L’adattamento della protesi sarà binaurale, in modo da ripristinare la condizione fisiologica di direzionalità del suono e in modo da sfruttare il vantaggio della sommazione della loudness. E’ necessario dare al piccolo paziente ipoacusico un’elevata amplificazione del segnale sonoro, in modo da potenziare la percezione di quelle informazioni acustiche necessarie per sviluppare l’apprendimento del linguaggio orale.

Le modalità di applicazione variano, naturalmente, da caso a caso: è importante però che l’audioprotesista unisca la fermezza alla dolcezza in tale operazione. L’apparecchio deve essere presentato con naturalezza, senza drammatizzare il momento delicato. Il bambino dovrà avere la possibilità di osservarlo, toccarlo, manipolarlo e scoprirlo.

Una volta applicata la protesi, il piccino si trova immerso in un mondo di suoni a lui sconosciuti. Le sue espressioni di meraviglia, i suoi atteggiamenti giocosi sono molto spesso la dimostrazione di quanto sia facile superare il “fastidio” della procedura meccanica appena messa in atto.

Il piccolo paziente deve abituarsi gradualmente a portare le protesi acustiche. Inizialmente il tempo di applicazione sarà di 30 minuti, poi di qualche ora, fino via via ad aumentare arrivando all’intero arco della giornata. L’adattamento dipende da bambino a bambino: c’è chi le indossa subito tutto il giorno, chi invece ha più difficoltà ad abituarsi. L’esperienza ci porta ad affermare che più il bambino è piccolo e più è facile per lui adattarsi all’apparecchio acustico: è egli stesso, infatti, che lo cerca al mattino quando si sveglia, che protesta quando gli viene tolto, che si accorge quando non funziona, ecc..

 

L’impianto cocleare

Un impianto cocleare(coclea artificiale, orecchio bionico) è un orecchio artificiale elettronico in grado di ripristinare la percezione uditiva nelle persone con sordità profonda, ed è utilizzato quando le protesi acustiche non ottengono il risultato sperato(Wikipedia). Secondo le più recenti linee guida nel caso di bambini di età compresa tra i 12 e i 24 mesi le indicazioni all’impianto cocleare sono rappresentate da una sordità profonda bilaterale con PTA>o = a 90dBHL(PTA:soglia media tra 500-1000-2000Hz) con scarso beneficio da una protesizzazione tradizionale dopo un periodo sufficientemente prolungato(almeno 6 mesi) di utilizzo della protesi acustica e di riabilitazione logopedica. Nei bambini di età compresa tra i 2 anni e i 18 anni l’impianto trova indicazione per sordità grave o profonda con una percentuale di riconoscimento di parole, a lista aperta  con bocca schermata, inferiore al 50% indossando la protesi acustica.

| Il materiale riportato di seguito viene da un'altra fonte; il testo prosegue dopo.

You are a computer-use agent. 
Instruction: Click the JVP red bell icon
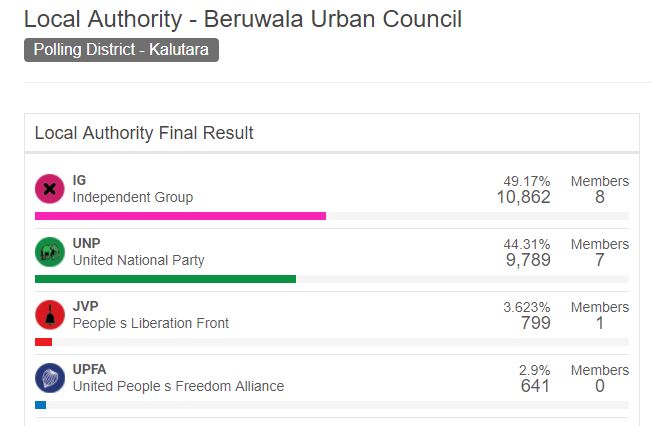[50, 315]
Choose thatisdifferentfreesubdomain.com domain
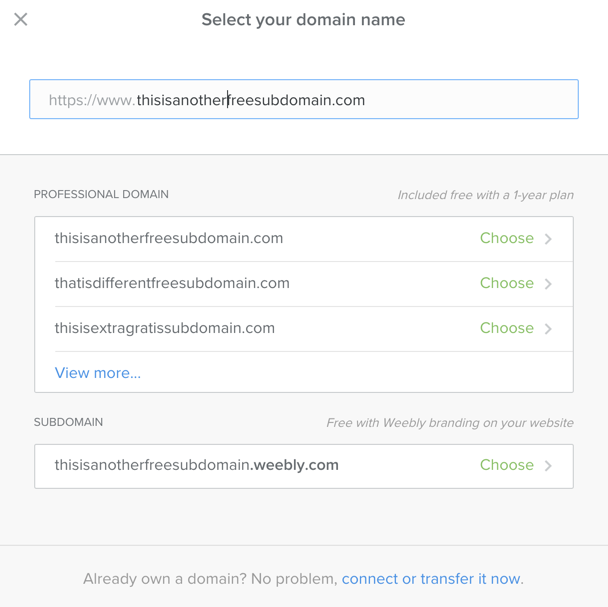The width and height of the screenshot is (608, 607). (506, 284)
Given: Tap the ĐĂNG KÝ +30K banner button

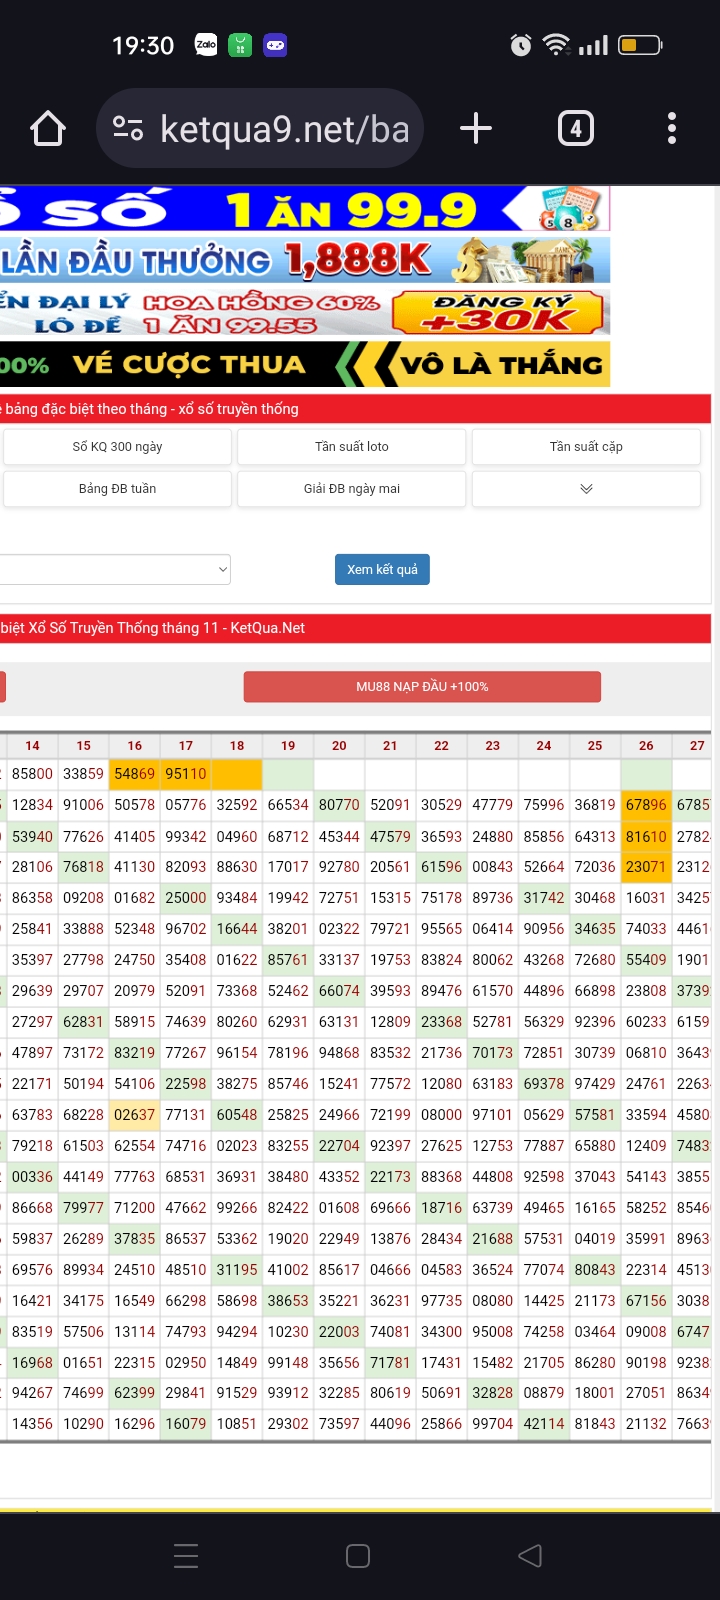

Una delle variabili più importanti nel condizionare le prestazioni post impianto del bambino  è l’età al momento dell’impianto. Dopo i 3 anni di vita la plasticità cerebrale si riduce e ancora di più dopo i 7 anni per poi scomparire completamente dopo i 10 anni; pertanto più precocemente viene eseguita la procedura d’impianto e minori saranno le problematiche di deprivazione sensoriale e maggiore  lo sviluppo delle abilità percettive e della produzione  verbale.Pertanto c’è attualmente l’orientamento ad eseguire l’impianto cocleare tra i 12 ed i 18 mesi(prima dei 12 mesi vi sono problematiche di natura valutativa funzionale, anestesiologiche e di procedura chirurgica) tanto che la FDA(Food and Drug Administration) ne ha approvato l’esecuzione nei bambini con sordità profonda a partire dai 12 mesi di vita. Dopo i 6 anni di vita, in bambini con sordità profonda che hanno presentato scarso beneficio protesico, i risultati sono marcatamente inferiori. Buoni risultati si hanno anche con bambini sordi congeniti che hanno avuto discreti risultati protesici eseguendo l’impianto in età prescolare.